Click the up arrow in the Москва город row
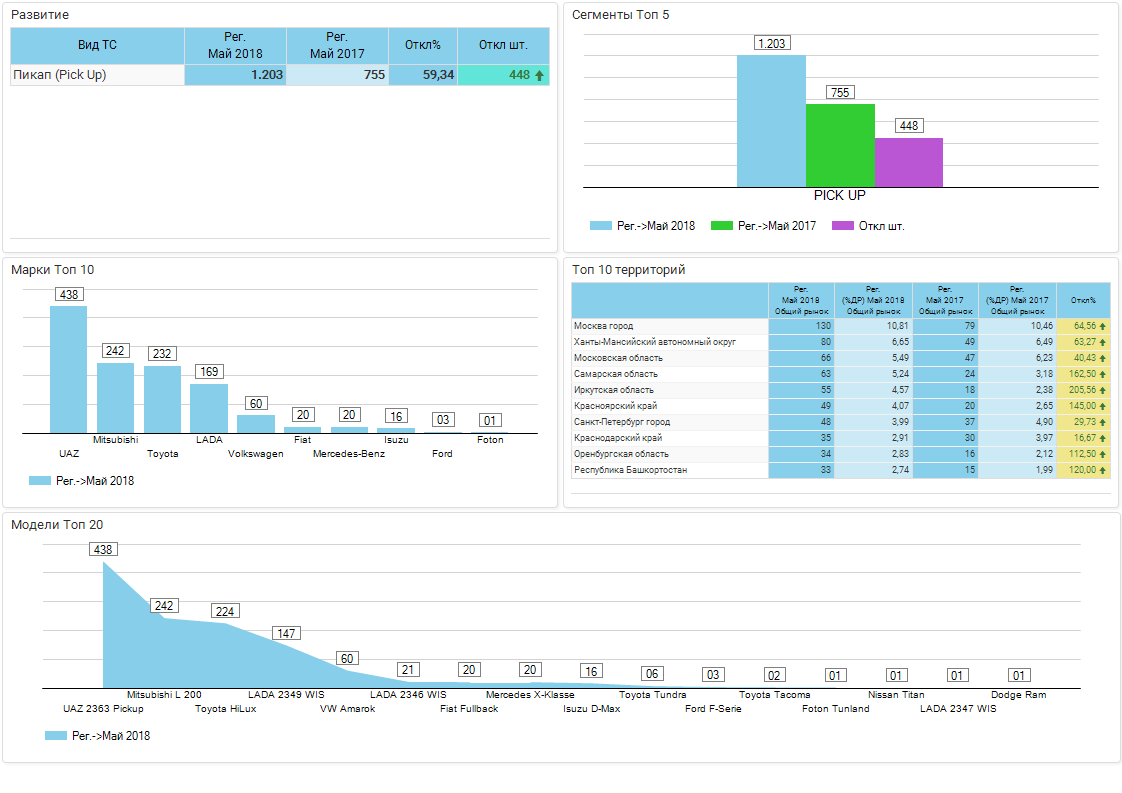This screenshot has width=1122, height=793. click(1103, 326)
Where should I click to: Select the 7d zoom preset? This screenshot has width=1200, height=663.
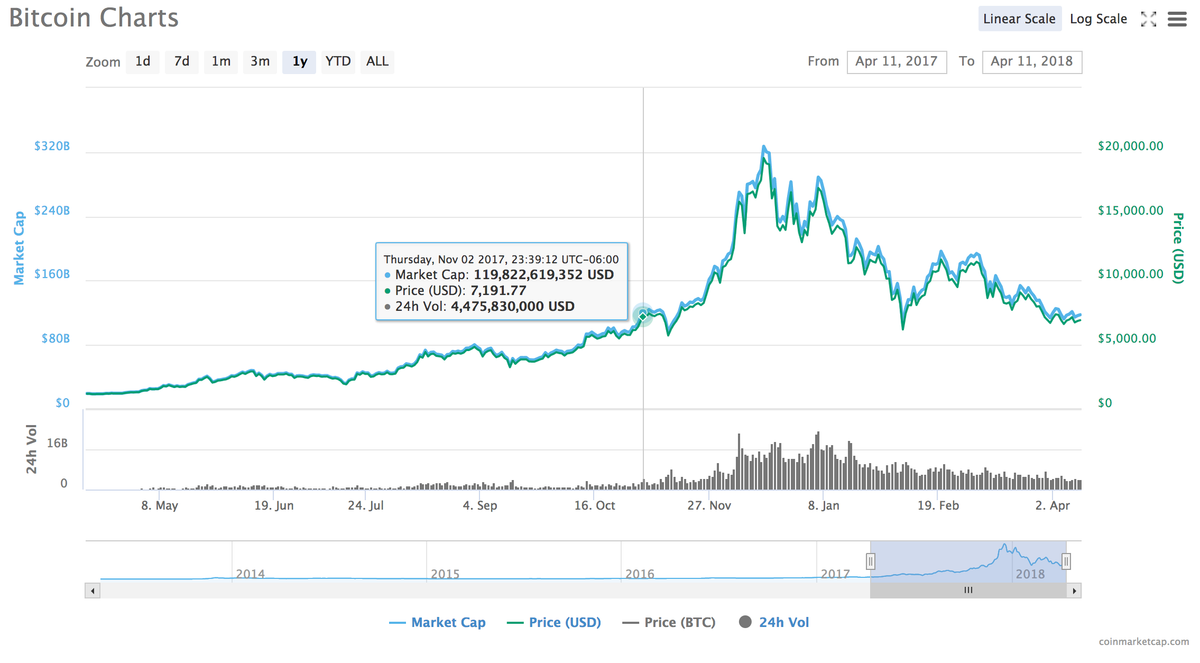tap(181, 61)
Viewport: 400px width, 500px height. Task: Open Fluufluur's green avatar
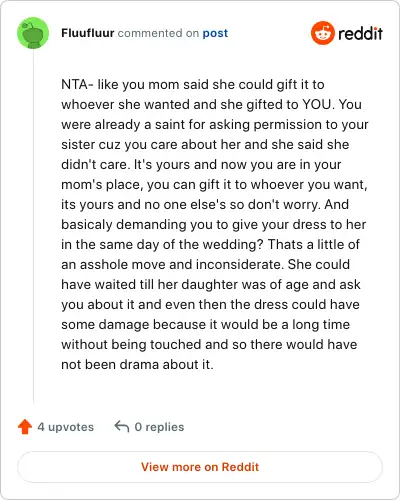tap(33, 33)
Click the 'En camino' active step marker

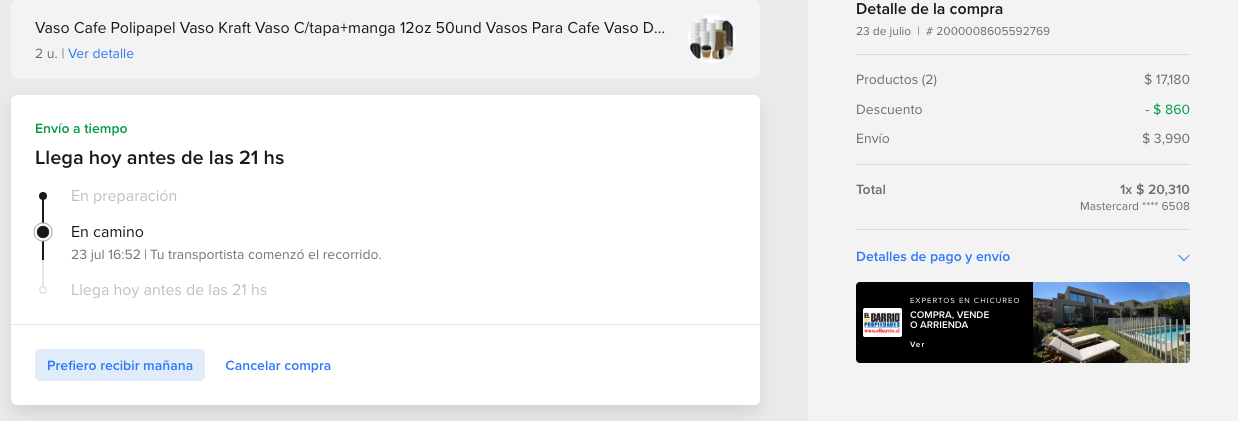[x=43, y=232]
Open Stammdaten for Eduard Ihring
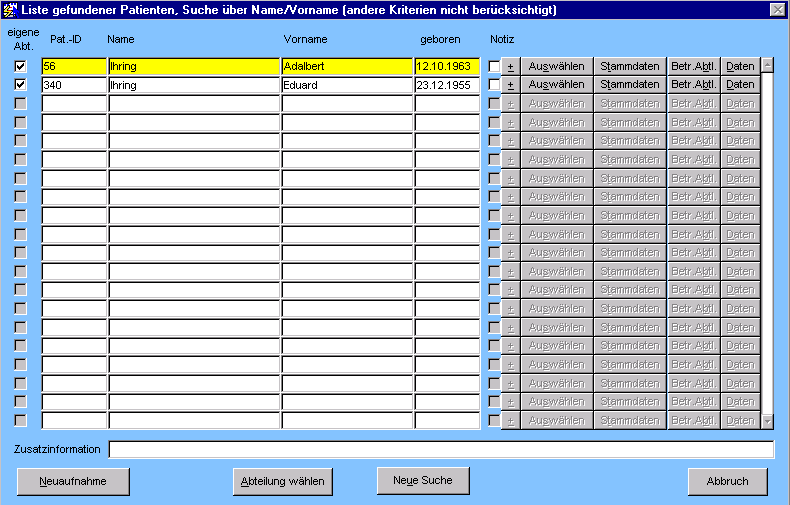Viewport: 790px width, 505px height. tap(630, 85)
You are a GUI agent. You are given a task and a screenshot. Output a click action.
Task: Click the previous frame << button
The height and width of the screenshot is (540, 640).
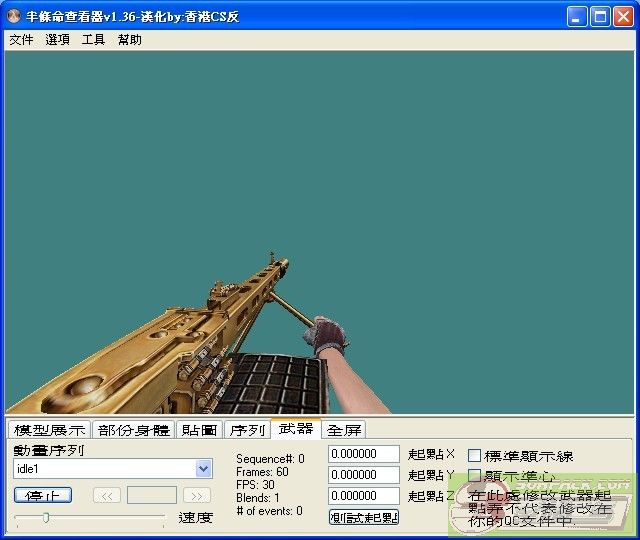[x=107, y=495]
==
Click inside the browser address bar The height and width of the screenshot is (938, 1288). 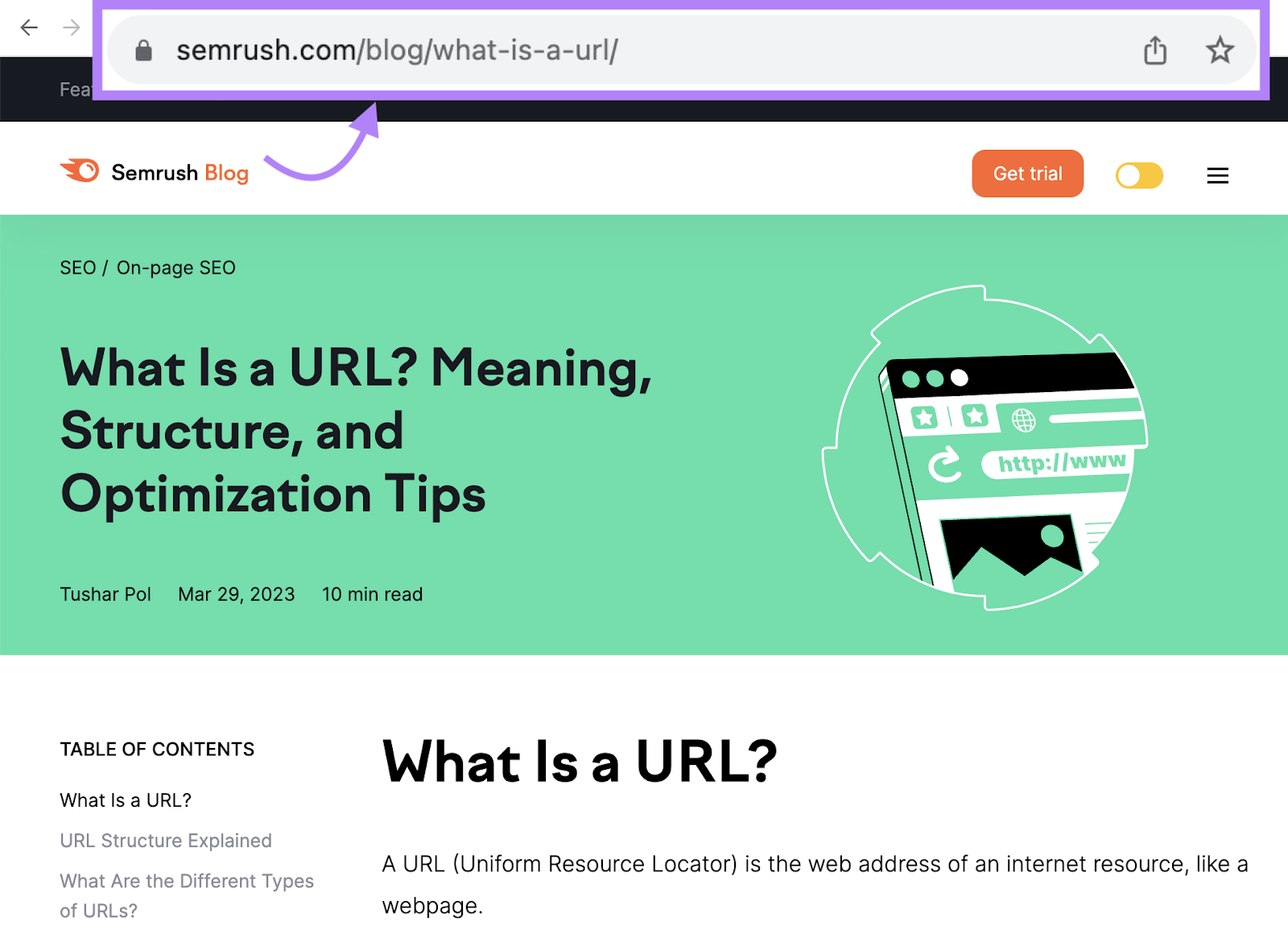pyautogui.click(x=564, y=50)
...
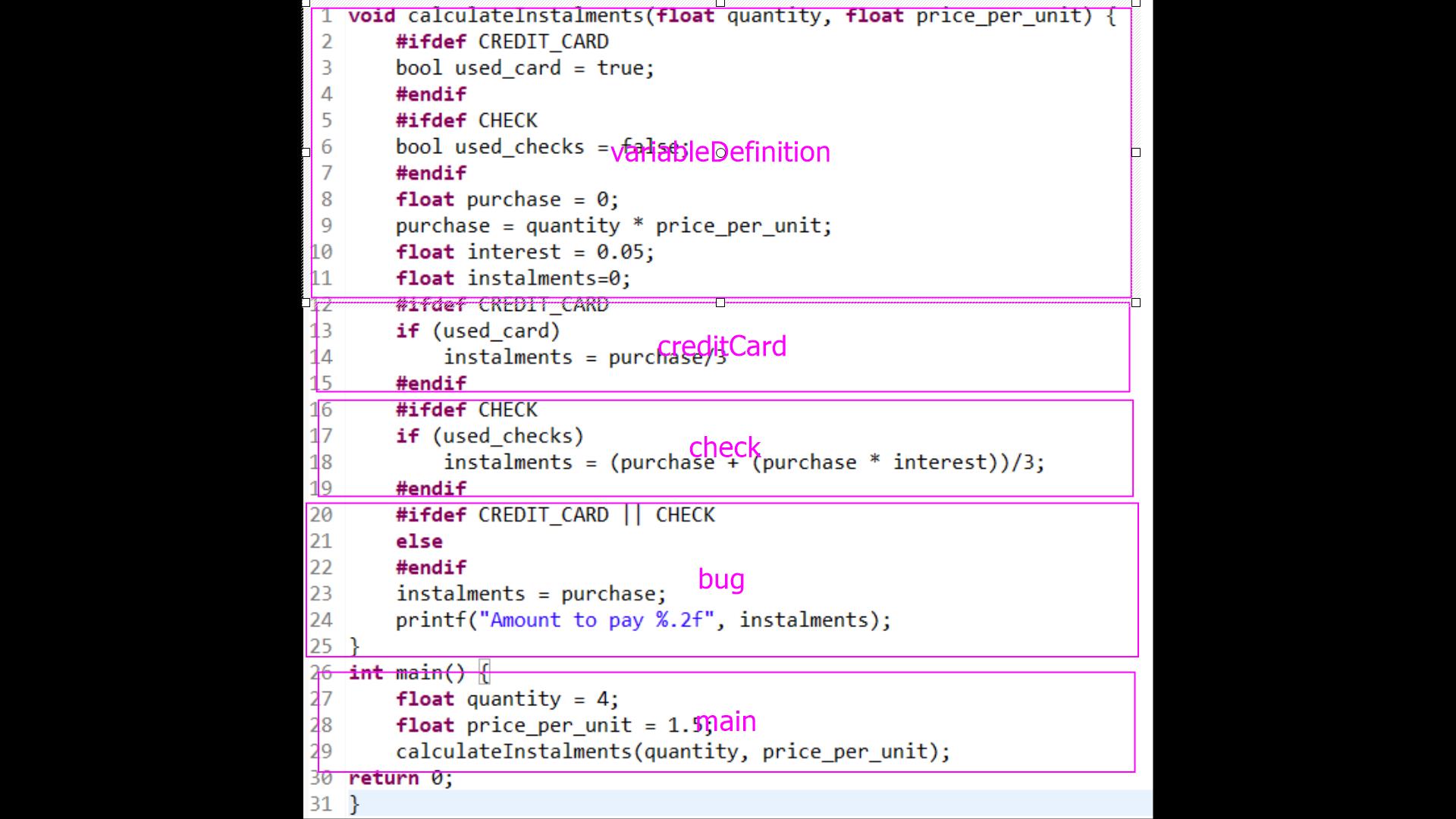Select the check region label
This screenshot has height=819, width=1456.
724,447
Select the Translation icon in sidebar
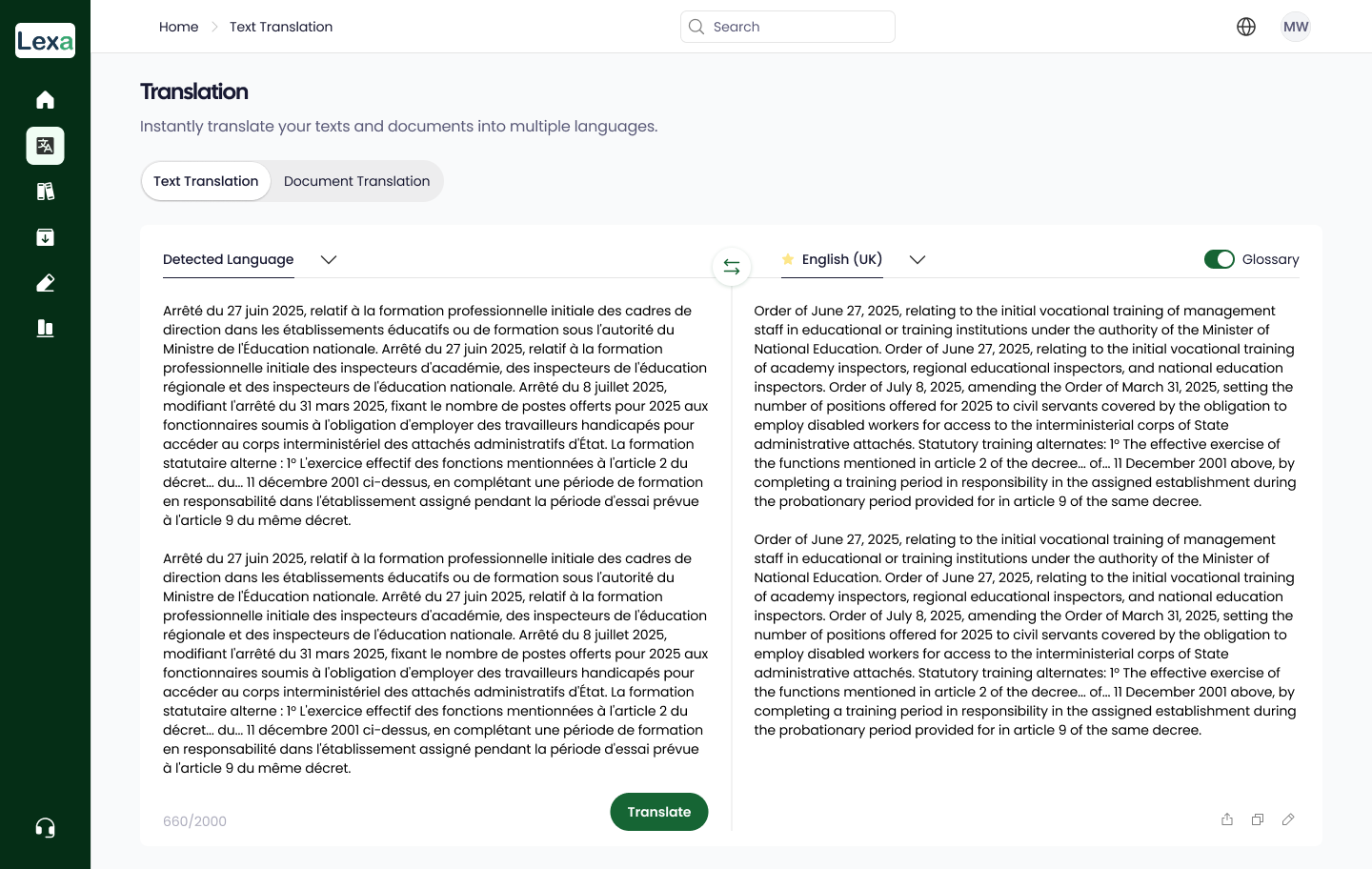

WHAT IS REQUIRED :: Express the data that begins with the line containing "Click the up arrow in the Москва город row" and ends with the line containing "[x=107, y=495]" as a JSON list of strings. Use one string per line, include both end lines, skip blank lines, and leave the pictures out.

FINAL ANSWER ::
[
  "Click the up arrow in the Москва город row",
  "This screenshot has width=1122, height=793. click(1103, 326)",
  "Where should I click to: Select the 7d zoom preset? This screenshot has width=1200, height=663.",
  "tap(181, 61)",
  "Viewport: 400px width, 500px height. Task: Open Fluufluur's green avatar",
  "tap(33, 33)",
  "Click the 'En camino' active step marker",
  "[x=43, y=232]",
  "Open Stammdaten for Eduard Ihring",
  "Viewport: 790px width, 505px height. tap(630, 85)",
  "You are a GUI agent. You are given a task and a screenshot. Output a click action.",
  "Task: Click the previous frame << button",
  "The height and width of the screenshot is (540, 640).",
  "[x=107, y=495]"
]